▶ **Exercise task**
In the listing, rewrite the part that opens with the line containing "Screen dimensions: 690x490" and closes with the line containing "The width and height of the screenshot is (682, 492).", replacing "Hand tool" with "Zoom tool" and leaving everything else unchanged.

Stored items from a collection
• • •

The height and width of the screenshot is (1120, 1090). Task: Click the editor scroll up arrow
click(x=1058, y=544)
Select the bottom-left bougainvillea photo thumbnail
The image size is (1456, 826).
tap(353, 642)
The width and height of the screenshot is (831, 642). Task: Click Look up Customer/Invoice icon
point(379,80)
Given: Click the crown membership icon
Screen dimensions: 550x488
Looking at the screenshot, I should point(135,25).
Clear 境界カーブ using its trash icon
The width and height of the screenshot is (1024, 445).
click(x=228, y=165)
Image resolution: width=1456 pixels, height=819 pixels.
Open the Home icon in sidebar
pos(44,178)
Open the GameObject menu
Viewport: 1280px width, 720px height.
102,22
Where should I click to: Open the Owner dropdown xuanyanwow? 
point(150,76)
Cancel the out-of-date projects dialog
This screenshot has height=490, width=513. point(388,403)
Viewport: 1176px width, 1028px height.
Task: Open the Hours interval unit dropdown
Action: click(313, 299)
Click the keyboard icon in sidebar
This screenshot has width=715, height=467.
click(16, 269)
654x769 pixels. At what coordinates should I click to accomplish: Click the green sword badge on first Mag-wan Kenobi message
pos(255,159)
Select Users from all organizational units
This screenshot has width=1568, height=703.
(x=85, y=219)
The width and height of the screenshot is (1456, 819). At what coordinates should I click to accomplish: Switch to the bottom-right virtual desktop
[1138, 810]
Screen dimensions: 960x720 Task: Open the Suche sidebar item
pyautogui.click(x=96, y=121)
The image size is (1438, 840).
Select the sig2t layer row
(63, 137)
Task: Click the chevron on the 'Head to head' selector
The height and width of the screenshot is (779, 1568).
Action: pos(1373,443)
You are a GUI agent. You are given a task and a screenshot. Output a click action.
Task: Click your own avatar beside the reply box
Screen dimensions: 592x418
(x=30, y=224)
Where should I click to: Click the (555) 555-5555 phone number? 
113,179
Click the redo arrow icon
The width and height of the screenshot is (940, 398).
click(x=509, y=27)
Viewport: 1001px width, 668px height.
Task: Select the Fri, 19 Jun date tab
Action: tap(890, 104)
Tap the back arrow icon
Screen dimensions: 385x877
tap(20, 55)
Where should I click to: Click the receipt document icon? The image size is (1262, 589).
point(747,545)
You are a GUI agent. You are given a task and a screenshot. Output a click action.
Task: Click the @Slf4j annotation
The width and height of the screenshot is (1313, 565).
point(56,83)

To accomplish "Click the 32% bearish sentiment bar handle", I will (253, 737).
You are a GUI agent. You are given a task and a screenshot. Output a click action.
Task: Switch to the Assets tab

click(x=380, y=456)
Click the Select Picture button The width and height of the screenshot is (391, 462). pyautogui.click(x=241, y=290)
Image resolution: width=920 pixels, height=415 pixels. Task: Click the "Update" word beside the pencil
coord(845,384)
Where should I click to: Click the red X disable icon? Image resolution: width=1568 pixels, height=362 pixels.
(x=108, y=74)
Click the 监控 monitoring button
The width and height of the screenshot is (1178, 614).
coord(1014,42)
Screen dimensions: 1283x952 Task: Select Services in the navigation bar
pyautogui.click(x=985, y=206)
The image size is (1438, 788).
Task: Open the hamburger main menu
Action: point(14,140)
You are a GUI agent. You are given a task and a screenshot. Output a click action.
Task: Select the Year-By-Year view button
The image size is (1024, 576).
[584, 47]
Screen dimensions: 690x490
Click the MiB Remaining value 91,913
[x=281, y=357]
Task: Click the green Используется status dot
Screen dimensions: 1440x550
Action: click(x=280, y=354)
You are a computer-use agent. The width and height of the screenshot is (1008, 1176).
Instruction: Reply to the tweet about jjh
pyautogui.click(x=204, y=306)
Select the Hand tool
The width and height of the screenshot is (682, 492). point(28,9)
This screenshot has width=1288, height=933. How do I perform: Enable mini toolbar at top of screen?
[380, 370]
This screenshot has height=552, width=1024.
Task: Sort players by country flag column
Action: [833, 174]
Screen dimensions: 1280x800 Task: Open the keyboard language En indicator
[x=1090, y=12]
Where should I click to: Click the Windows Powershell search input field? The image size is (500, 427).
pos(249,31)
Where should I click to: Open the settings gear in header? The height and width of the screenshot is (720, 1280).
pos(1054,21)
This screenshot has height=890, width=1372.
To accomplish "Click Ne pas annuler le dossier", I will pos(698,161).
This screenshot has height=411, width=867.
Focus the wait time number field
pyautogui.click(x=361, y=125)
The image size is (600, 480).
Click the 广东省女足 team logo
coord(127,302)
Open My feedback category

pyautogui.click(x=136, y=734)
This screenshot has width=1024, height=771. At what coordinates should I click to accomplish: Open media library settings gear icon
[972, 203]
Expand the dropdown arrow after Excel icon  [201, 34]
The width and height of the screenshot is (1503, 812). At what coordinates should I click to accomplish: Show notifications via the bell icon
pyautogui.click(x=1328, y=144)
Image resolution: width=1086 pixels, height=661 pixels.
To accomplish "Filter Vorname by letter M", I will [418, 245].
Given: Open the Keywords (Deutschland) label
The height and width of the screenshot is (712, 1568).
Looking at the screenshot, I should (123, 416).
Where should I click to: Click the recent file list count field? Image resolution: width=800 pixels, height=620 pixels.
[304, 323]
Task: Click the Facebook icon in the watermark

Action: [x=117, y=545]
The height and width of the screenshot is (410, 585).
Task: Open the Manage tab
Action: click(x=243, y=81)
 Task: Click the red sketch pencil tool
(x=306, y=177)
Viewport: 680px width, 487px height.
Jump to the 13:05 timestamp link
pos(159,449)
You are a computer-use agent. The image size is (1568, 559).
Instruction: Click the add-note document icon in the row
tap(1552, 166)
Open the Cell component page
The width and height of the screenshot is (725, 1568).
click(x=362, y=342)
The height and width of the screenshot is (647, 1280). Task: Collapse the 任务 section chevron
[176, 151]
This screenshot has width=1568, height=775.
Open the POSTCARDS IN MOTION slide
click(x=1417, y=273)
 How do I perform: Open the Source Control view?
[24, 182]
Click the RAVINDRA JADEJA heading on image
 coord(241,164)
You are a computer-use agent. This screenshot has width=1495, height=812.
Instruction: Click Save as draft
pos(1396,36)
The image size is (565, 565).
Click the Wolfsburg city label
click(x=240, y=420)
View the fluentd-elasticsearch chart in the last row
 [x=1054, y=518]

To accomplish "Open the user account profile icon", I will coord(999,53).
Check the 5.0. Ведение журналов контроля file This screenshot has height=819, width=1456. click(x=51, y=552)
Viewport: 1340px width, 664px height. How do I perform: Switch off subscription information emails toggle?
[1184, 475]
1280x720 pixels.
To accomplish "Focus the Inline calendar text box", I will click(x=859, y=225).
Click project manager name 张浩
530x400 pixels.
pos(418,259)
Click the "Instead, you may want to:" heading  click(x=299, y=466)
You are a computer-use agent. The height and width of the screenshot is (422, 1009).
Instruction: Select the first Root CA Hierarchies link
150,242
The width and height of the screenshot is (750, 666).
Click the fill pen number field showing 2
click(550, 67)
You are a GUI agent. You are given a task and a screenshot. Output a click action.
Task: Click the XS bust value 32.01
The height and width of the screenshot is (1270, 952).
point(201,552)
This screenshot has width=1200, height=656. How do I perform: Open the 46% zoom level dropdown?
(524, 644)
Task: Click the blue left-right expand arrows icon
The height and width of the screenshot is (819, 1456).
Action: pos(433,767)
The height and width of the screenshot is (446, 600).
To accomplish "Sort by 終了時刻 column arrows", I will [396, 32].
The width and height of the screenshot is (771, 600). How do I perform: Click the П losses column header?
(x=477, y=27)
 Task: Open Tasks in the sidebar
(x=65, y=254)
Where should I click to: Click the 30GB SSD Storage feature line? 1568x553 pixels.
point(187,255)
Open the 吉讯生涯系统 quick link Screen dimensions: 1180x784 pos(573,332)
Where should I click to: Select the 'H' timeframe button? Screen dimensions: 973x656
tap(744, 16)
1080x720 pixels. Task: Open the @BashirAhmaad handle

• • •

▶ **Correct result**
Screen dimensions: 690x490
Click the MiB Remaining value 91,913
[x=281, y=357]
Task: Click the green Используется status dot
Screen dimensions: 1440x550
Action: click(x=280, y=354)
You are a computer-use agent. The width and height of the screenshot is (1008, 1176).
Instruction: Reply to the tweet about jjh
pyautogui.click(x=204, y=306)
Select the Zoom tool
The width and height of the screenshot is (682, 492). point(28,9)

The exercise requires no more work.